§ **Task objective**
Your task is to write out the lines from the line containing "Viewport: 794px width, 442px height." through the last line of the material, exactly.

§ **Information**
==*==
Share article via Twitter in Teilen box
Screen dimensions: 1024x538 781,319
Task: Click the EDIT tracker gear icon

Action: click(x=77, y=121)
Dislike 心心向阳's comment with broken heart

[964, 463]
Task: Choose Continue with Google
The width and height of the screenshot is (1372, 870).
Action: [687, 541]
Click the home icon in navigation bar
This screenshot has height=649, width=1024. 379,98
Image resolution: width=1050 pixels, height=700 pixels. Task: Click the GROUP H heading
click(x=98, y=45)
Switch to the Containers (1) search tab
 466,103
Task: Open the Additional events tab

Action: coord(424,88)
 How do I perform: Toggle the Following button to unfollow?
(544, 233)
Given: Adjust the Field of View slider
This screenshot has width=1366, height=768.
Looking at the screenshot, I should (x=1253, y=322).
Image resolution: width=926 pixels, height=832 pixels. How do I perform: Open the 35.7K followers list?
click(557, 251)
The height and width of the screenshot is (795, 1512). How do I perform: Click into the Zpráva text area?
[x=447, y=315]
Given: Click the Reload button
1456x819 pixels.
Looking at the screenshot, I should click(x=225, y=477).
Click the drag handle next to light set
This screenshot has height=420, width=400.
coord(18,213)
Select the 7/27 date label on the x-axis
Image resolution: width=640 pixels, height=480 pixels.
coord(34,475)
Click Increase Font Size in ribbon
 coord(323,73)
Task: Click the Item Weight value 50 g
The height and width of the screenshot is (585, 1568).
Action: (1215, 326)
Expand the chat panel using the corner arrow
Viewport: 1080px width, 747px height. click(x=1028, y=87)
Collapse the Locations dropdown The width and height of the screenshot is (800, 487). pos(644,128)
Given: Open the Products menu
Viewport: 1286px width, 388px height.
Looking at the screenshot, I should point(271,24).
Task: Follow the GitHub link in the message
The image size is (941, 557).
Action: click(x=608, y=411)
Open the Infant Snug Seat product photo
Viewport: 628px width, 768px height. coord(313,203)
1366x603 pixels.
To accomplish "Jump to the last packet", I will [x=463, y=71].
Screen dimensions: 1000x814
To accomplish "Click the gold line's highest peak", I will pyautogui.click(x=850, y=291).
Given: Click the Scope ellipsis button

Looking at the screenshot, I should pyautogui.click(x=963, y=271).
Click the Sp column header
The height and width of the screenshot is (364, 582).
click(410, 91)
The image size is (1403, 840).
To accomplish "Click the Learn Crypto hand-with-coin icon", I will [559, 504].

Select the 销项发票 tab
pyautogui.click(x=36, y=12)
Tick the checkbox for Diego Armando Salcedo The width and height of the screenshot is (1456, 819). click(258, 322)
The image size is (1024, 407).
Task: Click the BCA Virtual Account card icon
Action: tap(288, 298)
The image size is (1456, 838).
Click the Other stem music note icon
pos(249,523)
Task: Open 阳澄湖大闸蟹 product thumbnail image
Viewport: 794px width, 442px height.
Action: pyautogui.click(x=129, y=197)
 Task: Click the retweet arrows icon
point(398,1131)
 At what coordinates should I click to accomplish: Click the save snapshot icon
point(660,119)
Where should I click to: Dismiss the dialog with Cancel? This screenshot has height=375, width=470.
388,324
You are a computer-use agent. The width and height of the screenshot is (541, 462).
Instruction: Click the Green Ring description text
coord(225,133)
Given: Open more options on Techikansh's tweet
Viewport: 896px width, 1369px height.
==*==
§ **Output**
Viewport: 794px width, 442px height.
Action: pyautogui.click(x=129, y=197)
 Task: Click the retweet arrows icon
point(398,1131)
 At what coordinates should I click to accomplish: Click the save snapshot icon
point(660,119)
Where should I click to: Dismiss the dialog with Cancel? This screenshot has height=375, width=470.
388,324
You are a computer-use agent. The width and height of the screenshot is (541, 462).
Instruction: Click the Green Ring description text
coord(225,133)
Given: Open more options on Techikansh's tweet
Viewport: 896px width, 1369px height.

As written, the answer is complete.